In Norway, Marathon is doing the best it can in the face of an ongoing oil worker strike. It just announced awarding a major contract to French oil servicing company Technip, under which Technip will undertake "all activities necessary" to complete subsea Boyla field development, including construction of a connection to Marathon's Alvheim facilities. Norway's Labor Minister Hanne Bjurstroem indicated on June 27 that the government of Norway has no current plans to intervene in the strike, though it is reserving the option should the strike escalate or have "large consequences for society." At its current scale, it is estimated the strike is reducing Norway's oil production by 11% and natural gas production by 4%, though the true numbers could be twice as high.
The oil and gas workers' unions are deliberately maneuvering to keep the strike at a scale small enough to prevent government intervention but large enough to convince oil companies to reach a settlement over pensions and retirement age. Since oil and gas production makes up more than 20% of Norway's gross domestic product, the Norwegian government reserves the authority to intervene in strikes that impact the sector. A meeting between the multiple workers' unions to discuss possible escalation of the strike is scheduled for June 29. The producers that employ these workers also have the option of declaring a lockout, which is under consideration. Statoil (STO) already shut in several of its oil platforms in response to the strike.
As Royal Dutch Shell (RDS.A) and Apache (APA) make headway on exporting liquid natural gas from British Columbia to Asian markets, Marathon might be regretting its decision to pull out of its partnership in the Kenai, Alaska liquid natural gas plant with ConocoPhillips (COP). ConocoPhillips announced earlier this month that it resumed exports from the plant, which was shut down just before the Tohoku earthquake and tsunami substantially changed Japan's energy markets. Its first shipment after re-opening reached Japan on May 25. With a capacity of 1.5 mtpa, the Kenai plant is smaller than its competitors' proposed plants further north, but if ConocoPhillips is able to build out its contracts I would expect the company to maneuver for expansion, in which case Marathon may receive an opportunity to inaugurate a new partnership.

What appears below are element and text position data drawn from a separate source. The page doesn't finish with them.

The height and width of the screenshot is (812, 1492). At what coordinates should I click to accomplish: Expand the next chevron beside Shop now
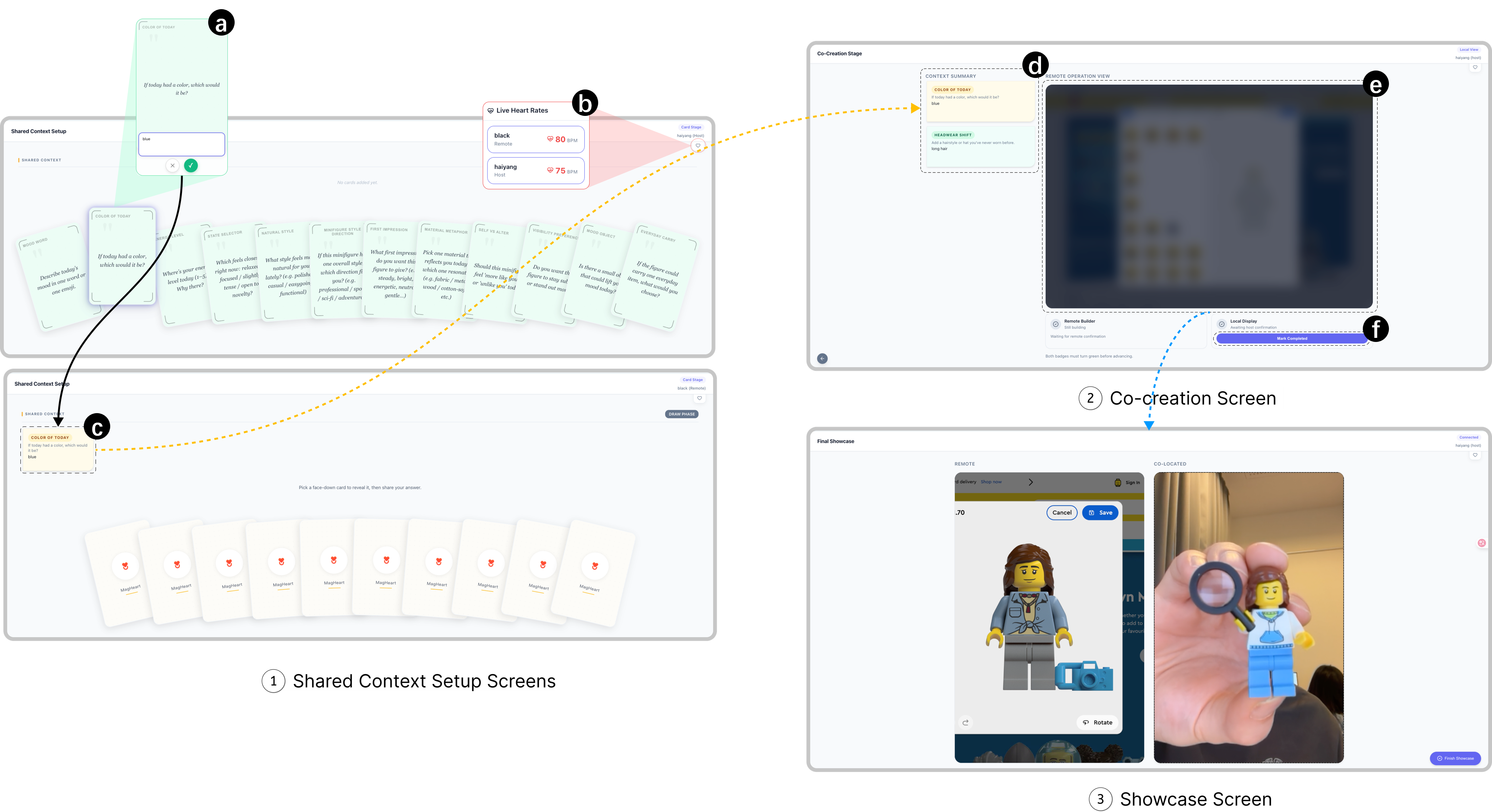(1030, 482)
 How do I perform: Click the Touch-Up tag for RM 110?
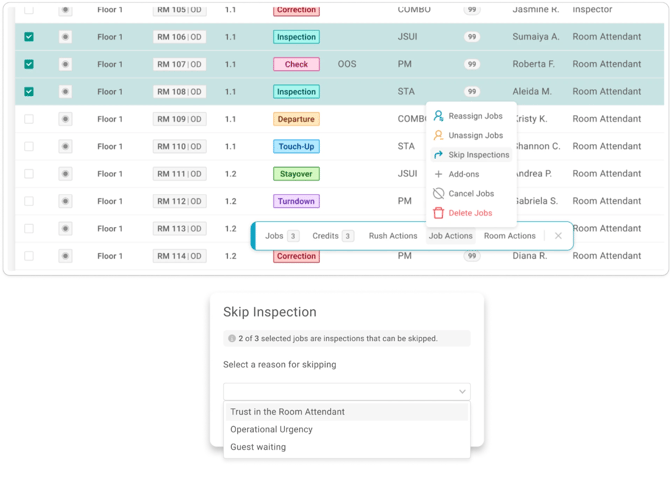[296, 147]
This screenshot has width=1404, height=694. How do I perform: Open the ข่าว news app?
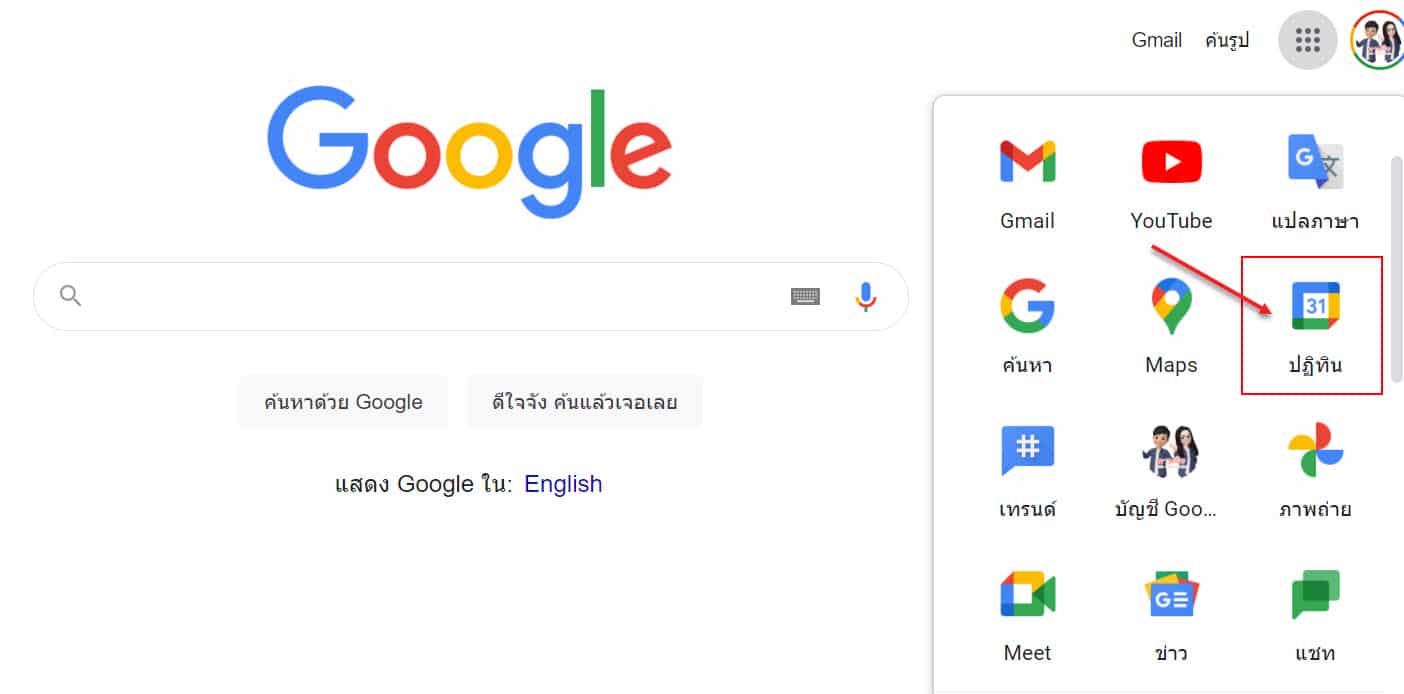(1171, 616)
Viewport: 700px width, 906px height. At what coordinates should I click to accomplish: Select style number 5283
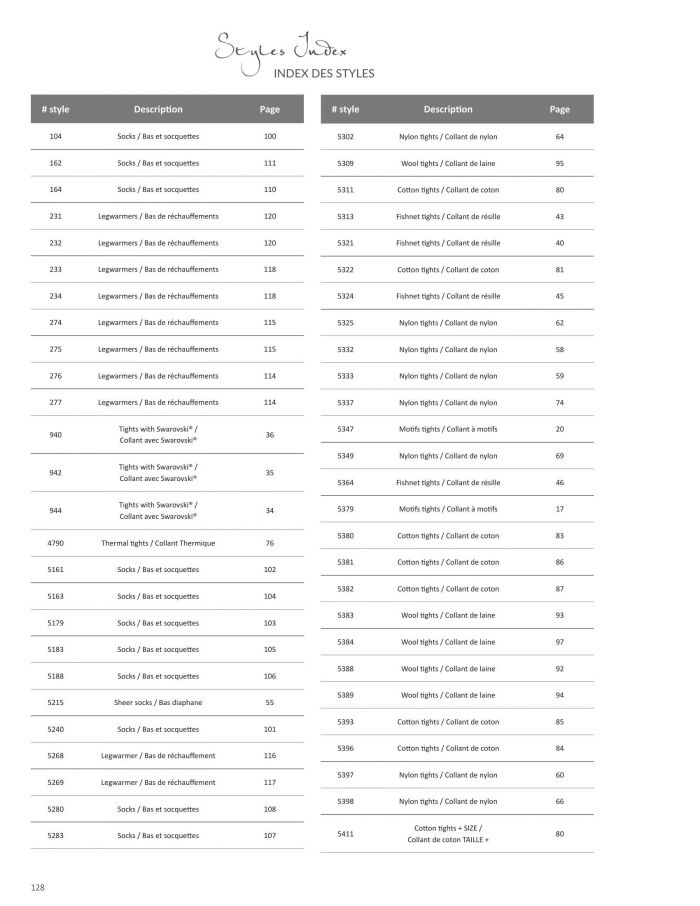[55, 836]
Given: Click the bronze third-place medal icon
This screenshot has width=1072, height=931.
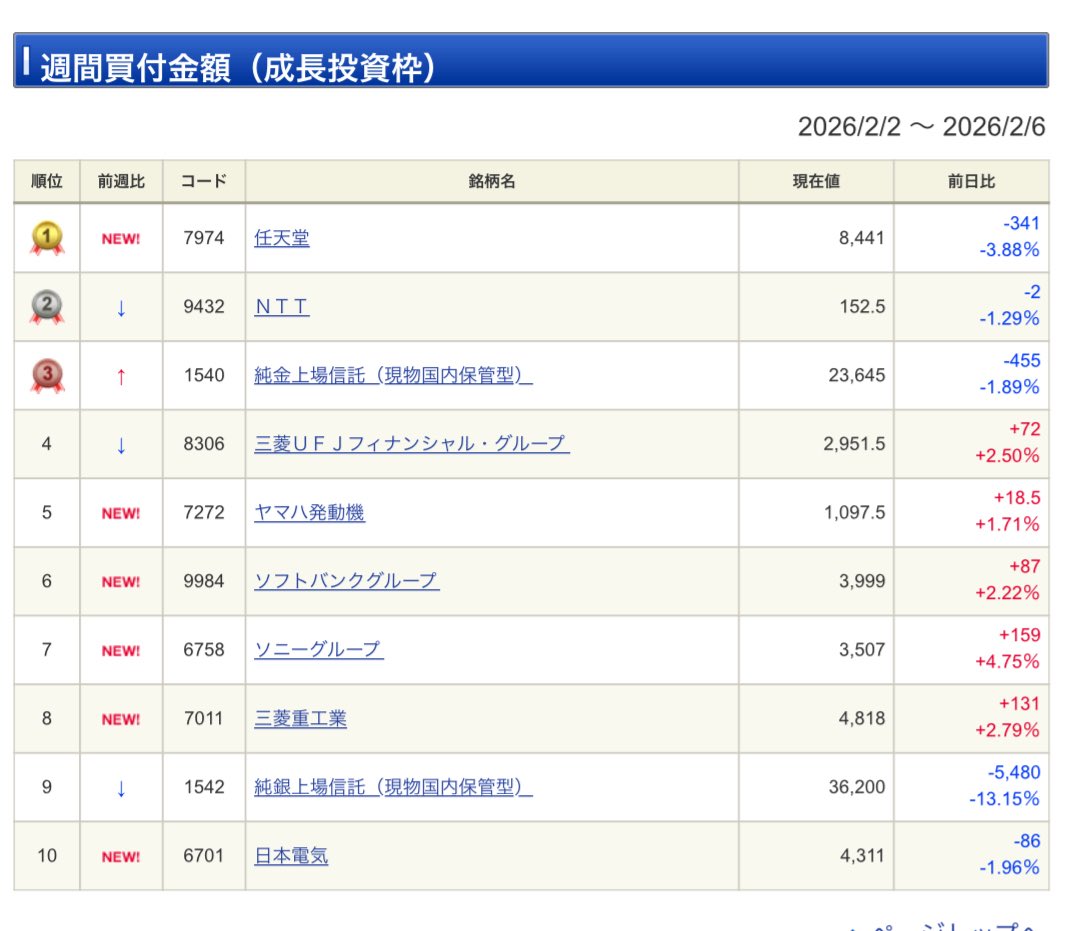Looking at the screenshot, I should point(46,376).
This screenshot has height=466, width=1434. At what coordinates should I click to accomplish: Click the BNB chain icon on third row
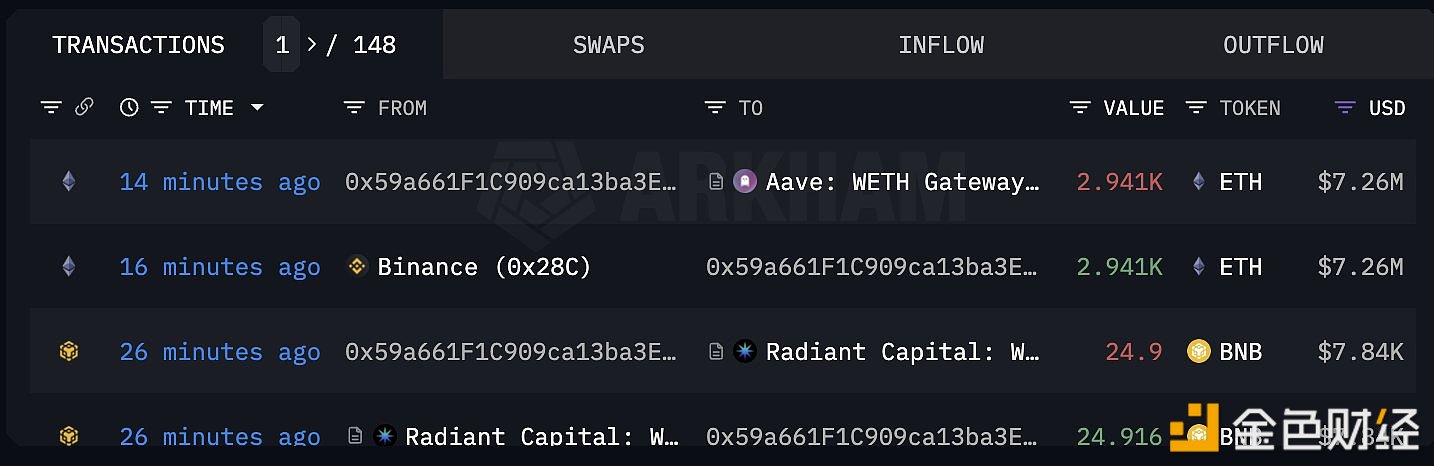point(68,352)
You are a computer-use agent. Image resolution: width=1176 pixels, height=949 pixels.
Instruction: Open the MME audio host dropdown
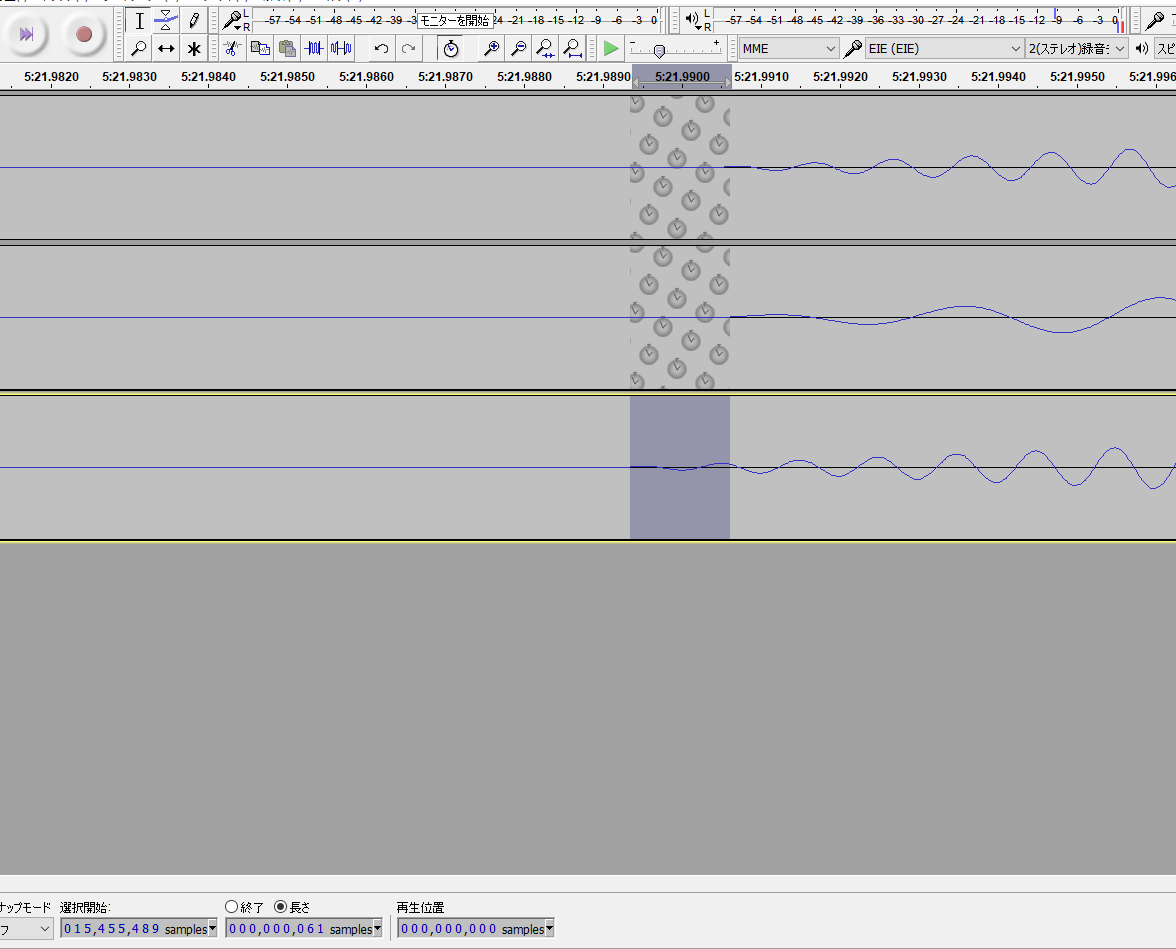click(x=789, y=48)
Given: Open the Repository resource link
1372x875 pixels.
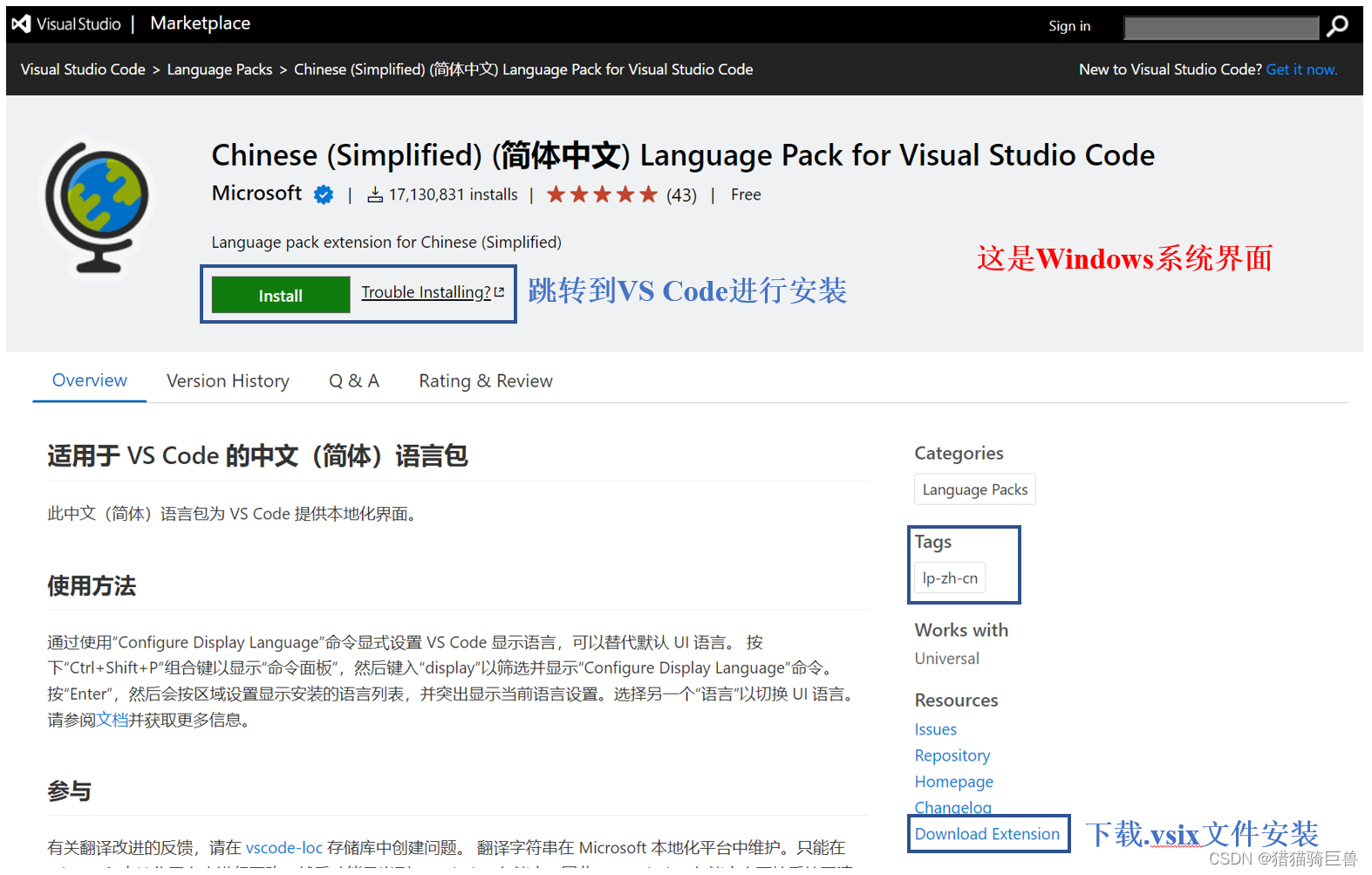Looking at the screenshot, I should coord(952,755).
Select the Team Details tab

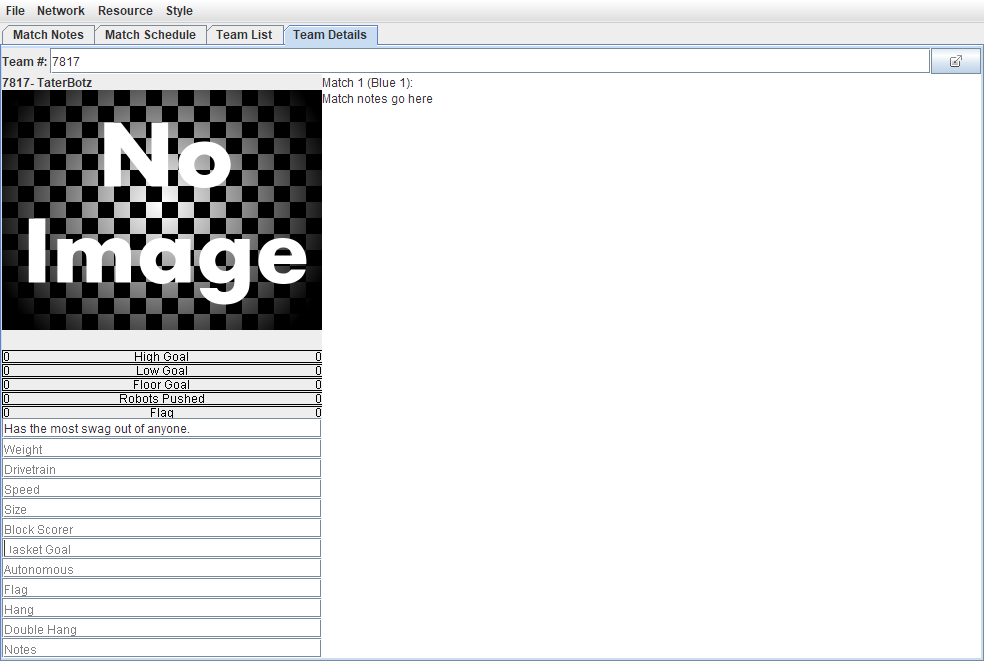[329, 35]
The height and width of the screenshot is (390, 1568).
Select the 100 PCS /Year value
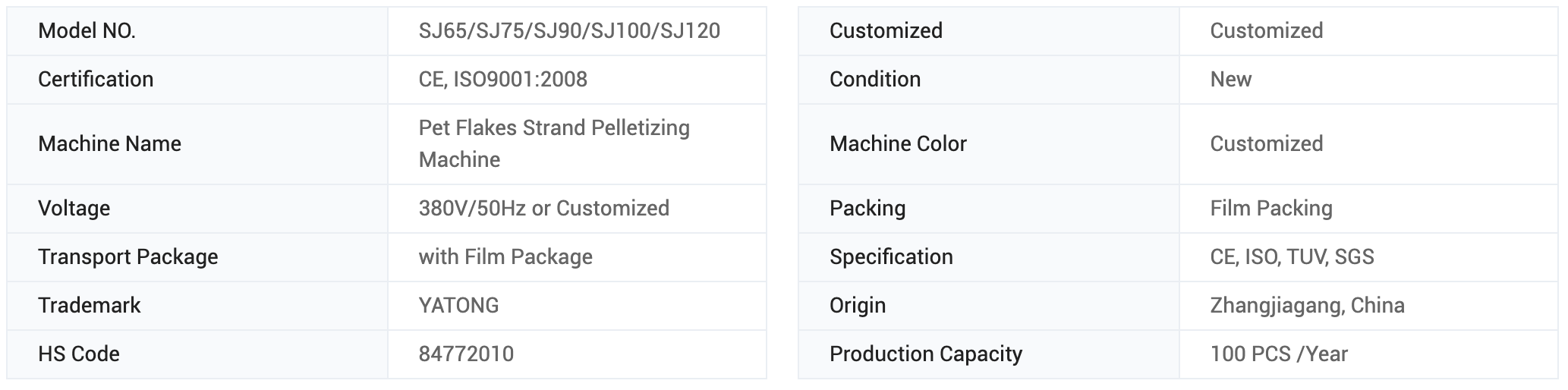click(x=1279, y=354)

Recent trading around $25 gives Marathon a price to book ratio of 1.0 and a forward price to earnings of 6.3, less of a deal than at some points in last week's trading, but still a considerable value. Marathon is working hard to drive its growth on multiple fronts, and with its track record of stability, I recommend buying this stock now. I believe the stock is set to increase its value, with a 2.8% dividend as an extra incentive to buy.